§ **Problem statement**
Locate each line with the string "computer" in the listing below and copy it.

(Task inputs)

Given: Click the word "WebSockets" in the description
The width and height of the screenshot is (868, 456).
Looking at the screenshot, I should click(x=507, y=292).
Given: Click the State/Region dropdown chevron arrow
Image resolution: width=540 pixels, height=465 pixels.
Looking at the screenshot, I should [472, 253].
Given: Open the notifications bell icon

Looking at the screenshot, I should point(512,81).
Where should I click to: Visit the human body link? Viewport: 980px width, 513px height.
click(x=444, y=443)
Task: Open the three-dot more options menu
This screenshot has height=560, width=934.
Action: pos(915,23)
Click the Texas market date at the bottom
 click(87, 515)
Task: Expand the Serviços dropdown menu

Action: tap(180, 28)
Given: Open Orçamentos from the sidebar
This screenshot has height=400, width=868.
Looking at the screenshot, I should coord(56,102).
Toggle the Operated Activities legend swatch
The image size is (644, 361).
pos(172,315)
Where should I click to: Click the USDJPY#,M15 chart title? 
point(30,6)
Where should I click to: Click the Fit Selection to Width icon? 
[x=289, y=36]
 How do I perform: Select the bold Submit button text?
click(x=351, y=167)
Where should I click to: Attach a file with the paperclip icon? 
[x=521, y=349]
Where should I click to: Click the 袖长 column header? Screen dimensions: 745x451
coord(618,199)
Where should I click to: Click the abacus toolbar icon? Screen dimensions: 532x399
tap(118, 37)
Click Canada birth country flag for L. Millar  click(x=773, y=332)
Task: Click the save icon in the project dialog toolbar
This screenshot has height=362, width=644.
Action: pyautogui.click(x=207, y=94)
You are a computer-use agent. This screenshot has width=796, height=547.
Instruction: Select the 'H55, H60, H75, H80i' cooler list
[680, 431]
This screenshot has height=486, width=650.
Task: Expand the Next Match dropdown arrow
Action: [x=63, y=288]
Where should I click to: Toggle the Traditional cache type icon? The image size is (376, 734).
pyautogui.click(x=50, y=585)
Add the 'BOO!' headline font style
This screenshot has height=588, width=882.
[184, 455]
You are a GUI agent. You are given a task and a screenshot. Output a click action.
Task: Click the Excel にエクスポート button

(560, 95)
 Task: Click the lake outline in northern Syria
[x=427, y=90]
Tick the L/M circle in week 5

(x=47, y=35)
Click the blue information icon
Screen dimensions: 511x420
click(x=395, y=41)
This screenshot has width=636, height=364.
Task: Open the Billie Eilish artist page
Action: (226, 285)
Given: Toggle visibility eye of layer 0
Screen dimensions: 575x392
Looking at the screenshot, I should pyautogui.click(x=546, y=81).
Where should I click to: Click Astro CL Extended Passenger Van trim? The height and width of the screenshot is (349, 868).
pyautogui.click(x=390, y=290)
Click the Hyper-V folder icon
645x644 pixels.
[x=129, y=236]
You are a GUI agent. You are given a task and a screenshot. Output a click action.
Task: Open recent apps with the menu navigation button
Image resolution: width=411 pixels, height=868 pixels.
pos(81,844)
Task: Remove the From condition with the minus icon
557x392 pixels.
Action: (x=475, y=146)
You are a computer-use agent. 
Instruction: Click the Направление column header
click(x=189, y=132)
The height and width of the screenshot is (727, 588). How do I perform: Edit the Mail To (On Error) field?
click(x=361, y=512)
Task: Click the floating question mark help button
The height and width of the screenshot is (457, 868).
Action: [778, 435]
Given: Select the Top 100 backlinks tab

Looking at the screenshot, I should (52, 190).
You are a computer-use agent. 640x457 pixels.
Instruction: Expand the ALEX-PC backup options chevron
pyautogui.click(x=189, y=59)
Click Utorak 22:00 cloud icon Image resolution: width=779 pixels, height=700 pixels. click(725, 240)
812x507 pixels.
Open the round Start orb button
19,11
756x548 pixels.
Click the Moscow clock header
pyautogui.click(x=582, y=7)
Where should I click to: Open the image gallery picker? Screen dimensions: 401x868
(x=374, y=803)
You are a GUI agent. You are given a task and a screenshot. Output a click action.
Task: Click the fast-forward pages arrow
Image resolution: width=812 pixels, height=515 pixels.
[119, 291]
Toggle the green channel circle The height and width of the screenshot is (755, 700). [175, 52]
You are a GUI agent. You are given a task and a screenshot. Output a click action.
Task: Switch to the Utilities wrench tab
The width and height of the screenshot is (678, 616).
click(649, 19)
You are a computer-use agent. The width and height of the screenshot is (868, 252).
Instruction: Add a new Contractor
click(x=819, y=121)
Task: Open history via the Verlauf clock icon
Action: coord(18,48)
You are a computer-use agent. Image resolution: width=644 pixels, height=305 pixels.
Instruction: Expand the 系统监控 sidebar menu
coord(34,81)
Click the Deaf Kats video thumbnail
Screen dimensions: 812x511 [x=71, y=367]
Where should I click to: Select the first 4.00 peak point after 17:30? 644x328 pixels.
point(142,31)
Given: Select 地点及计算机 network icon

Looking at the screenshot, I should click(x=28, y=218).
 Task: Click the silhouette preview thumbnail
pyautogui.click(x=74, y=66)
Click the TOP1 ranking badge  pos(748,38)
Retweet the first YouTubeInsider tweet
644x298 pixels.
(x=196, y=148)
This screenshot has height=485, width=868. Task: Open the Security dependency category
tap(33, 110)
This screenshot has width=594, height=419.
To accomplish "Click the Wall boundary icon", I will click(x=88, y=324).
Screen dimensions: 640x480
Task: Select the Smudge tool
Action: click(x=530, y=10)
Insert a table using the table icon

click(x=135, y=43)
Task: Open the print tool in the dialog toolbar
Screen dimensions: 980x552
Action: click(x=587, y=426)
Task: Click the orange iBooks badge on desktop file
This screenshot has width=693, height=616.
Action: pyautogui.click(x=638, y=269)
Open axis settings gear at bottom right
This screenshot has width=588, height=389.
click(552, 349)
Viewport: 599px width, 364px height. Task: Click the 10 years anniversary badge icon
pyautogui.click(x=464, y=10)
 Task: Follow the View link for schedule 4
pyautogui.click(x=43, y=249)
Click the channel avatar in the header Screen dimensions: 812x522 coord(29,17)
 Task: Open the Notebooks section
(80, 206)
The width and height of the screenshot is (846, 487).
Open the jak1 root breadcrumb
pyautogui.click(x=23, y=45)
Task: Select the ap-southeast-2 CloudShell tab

(End Task inputs)

§ **The answer**
You are a computer-use agent. This screenshot has width=796, height=547.
You are a computer-use agent. 
You are a computer-use agent. 640x457 pixels.
You are a computer-use agent. The width and height of the screenshot is (868, 252).
You are a computer-use agent. Image resolution: width=644 pixels, height=305 pixels.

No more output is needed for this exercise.